Many churches have become political hot spots, organizing for causes from peace on the left to abortion on the right—all while trying (sometimes unsuccessfully) to avoid violating the IRS rules against electioneering by tax-exempt nonprofits.
Until now, at least, most Americans have voiced support for mixing God and politics. According to polls taken over the past 10 years by the Pew Research Center, a majority of Americans have favored the idea of churches’ speaking out on social and political issues.
Now the pendulum is moving the other way. In a survey released by Pew last week, a majority (52 percent) now want churches to keep out of politics.
Here’s the surprising part: The greatest shift in opinion has occurred among conservatives. Four years ago, a mere 30 percent of conservatives said churches should stay out of politics. Today, fully half of conservatives feel that way.
It’s not just conservatives generally, but social conservatives in particular who are re-thinking the role of churches in the political arena. In 2004, for example, only 25 percent of people who rated gay marriage as a top voting issue said churches should stay out of politics. Today, that percentage has risen to 50 percent.

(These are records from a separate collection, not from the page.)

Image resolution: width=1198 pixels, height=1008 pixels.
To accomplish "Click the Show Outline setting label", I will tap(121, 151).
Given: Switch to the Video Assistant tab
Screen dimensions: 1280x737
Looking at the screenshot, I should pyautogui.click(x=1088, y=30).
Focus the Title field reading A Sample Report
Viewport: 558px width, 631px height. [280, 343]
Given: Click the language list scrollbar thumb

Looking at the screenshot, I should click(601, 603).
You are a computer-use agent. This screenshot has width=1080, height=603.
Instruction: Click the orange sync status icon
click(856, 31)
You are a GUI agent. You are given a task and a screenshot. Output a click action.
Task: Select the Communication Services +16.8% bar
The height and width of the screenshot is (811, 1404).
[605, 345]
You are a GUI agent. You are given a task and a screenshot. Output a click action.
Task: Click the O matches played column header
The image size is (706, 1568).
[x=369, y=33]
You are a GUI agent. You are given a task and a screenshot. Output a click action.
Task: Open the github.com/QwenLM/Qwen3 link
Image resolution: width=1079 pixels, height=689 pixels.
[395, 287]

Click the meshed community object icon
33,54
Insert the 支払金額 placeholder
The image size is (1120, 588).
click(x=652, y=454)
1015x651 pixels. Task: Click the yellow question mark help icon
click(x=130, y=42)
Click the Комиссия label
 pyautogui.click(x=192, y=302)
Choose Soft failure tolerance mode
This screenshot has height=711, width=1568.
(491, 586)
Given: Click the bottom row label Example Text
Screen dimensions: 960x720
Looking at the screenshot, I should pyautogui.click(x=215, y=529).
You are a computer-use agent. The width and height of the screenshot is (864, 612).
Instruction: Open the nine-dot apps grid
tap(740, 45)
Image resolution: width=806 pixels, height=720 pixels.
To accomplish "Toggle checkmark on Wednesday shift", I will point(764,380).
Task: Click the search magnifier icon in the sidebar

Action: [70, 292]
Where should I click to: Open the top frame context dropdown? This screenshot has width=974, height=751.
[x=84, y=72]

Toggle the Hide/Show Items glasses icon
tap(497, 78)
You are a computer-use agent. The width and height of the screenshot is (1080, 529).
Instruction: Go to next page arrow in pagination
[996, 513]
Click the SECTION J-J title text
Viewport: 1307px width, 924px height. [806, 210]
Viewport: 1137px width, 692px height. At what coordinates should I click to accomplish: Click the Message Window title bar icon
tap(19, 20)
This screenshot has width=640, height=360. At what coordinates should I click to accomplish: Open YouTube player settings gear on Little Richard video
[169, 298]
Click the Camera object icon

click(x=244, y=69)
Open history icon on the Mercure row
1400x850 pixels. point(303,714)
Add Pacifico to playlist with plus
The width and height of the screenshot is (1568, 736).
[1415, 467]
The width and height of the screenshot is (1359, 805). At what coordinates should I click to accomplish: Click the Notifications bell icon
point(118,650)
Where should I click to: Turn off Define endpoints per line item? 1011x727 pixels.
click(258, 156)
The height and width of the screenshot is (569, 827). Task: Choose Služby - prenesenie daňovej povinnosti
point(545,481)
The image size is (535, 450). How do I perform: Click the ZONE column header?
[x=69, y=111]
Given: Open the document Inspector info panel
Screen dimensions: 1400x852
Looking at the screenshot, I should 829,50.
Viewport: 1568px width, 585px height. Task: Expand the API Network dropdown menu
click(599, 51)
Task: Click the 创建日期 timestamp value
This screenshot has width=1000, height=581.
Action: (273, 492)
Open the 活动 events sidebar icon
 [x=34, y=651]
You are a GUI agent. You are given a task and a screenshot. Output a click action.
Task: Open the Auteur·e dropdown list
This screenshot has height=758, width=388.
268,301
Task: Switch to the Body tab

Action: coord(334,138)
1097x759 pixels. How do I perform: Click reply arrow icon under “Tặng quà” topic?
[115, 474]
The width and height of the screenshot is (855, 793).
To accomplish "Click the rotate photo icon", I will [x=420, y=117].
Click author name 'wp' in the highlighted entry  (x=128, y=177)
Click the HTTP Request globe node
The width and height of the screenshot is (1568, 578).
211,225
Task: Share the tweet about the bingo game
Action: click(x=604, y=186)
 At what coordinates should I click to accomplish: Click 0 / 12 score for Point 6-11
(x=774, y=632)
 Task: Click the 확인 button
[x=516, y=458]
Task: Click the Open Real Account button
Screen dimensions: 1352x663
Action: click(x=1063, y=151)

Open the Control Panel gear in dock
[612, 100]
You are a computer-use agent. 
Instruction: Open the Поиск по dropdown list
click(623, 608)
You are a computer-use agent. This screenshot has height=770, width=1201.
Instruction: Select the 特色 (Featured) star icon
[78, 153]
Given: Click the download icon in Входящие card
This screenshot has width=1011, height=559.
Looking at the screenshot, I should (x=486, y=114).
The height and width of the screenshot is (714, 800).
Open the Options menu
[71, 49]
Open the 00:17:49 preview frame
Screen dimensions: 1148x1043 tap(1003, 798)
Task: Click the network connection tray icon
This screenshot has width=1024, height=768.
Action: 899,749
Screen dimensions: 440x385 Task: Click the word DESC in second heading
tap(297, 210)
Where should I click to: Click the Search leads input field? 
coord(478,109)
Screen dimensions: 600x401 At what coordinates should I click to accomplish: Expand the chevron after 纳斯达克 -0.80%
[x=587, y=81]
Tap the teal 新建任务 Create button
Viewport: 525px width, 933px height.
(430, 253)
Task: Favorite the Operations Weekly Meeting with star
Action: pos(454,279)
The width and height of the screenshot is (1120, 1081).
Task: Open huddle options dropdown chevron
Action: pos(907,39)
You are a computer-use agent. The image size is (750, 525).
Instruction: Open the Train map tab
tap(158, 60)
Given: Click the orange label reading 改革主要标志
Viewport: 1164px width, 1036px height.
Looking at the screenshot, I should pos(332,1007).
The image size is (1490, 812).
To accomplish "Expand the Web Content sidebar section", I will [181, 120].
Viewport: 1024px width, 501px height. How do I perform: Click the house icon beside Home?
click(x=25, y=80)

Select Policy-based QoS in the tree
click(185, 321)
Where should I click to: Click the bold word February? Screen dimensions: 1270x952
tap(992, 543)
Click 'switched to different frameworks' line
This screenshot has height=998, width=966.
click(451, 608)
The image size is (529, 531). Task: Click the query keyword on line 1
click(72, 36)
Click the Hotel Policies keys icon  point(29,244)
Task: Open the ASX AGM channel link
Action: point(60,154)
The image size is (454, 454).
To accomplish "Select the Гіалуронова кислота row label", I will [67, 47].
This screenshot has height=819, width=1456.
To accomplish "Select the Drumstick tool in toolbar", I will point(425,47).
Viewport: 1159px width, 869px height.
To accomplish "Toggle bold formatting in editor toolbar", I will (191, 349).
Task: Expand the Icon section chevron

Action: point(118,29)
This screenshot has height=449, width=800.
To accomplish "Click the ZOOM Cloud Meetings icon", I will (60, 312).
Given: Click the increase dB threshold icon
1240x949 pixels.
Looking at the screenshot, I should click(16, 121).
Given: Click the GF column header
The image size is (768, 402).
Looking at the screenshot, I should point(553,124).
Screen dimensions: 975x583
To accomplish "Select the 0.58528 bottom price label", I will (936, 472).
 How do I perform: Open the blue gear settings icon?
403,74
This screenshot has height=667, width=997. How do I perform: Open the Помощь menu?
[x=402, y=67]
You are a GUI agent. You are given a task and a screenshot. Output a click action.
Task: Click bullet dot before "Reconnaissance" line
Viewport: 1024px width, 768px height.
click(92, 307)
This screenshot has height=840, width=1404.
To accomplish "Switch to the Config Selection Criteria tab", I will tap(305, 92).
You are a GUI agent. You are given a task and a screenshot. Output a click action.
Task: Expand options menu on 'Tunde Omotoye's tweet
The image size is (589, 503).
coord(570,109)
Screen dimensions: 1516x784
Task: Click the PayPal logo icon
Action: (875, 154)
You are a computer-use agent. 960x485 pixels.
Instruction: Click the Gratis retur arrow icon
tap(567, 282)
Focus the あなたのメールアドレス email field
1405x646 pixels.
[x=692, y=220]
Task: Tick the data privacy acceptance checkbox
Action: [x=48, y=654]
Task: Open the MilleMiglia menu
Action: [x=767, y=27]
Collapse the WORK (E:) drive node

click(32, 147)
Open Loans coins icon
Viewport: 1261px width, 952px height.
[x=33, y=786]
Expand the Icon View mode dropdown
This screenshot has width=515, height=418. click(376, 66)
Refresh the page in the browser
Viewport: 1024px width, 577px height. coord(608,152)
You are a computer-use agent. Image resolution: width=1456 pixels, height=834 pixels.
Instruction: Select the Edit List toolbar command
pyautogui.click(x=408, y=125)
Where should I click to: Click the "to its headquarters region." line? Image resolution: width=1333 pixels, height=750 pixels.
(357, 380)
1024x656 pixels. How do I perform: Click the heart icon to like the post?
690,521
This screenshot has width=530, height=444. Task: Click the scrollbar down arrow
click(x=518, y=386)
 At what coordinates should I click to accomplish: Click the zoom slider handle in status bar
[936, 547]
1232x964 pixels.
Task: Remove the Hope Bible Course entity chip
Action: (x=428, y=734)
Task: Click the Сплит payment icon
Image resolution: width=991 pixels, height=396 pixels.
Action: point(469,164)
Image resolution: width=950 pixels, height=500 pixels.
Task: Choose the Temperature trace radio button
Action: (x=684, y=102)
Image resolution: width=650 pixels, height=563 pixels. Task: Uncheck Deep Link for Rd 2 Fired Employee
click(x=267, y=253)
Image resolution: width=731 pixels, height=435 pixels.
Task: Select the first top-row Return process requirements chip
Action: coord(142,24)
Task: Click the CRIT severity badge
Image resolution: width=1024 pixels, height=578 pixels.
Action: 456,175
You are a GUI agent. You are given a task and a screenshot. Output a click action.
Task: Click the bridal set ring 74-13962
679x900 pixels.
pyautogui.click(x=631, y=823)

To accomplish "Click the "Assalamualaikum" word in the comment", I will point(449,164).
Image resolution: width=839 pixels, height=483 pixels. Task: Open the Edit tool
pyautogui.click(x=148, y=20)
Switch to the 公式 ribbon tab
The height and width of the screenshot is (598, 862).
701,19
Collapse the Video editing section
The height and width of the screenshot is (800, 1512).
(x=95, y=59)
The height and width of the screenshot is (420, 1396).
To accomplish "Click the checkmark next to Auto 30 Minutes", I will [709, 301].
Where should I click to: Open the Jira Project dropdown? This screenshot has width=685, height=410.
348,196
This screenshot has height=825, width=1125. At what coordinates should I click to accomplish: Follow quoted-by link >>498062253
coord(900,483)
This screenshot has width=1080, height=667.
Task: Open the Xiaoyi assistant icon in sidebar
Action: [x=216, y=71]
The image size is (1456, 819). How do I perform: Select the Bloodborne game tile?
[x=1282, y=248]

Even the faithful are growing weary of faith-based politics.
While the causes of this discontent may be hard to pin down, I suspect that much of the shift in opinion is rooted in disillusionment with the political process. The strategy of some evangelical leaders to ally churches with the Republican Party hasn’t paid off. The same might be said of African-American churches aligned with the Democratic Party.
As in the folktale of the boy who rode the tiger and ended up inside, religious groups seeking to influence a political party are swallowed up as just one more interest group to be appeased.
That’s one reason why many emerging evangelical leaders are trying to divorce the Gospel from political ideology—and simultaneously attempting to expand the religious agenda beyond abortion and sexual orientation to include such issues as poverty and the environment.
For some Americans, of course, any involvement of churches in politics is too much. On a billboard near the Denver convention, the Freedom From Religion Foundation proclaims: “Keep Religion Out of Politics.”
But for most Christians and for many others, faith by definition requires political involvement of some kind. Contrary to the freedom-from-religion crowd, the First Amendment doesn’t bar religion from politics. It protects the right of houses of worship to speak out on the public-policy issues of the day.
Pollsters might be asking the wrong question. It isn’t “Should churches keep out of politics?” but rather, “How should churches engage in politics?”
Religious groups have always played a key role in shaping American political life. From abolition to child-labor laws to suffrage to civil rights, no important social change in U.S. history took place without the involvement of religious people and institutions.
The “how” question is best answered when churches keep an arm’s length from political parties and partisan rhetoric—and instead focus on proclaiming a prophetic vision of the kind of society they believe God requires.
As Martin Luther King put it: “The church must be reminded that it is not the master or the servant of the state, but rather the conscience of the state. It must be the guide and the critic of the state, never its tool.”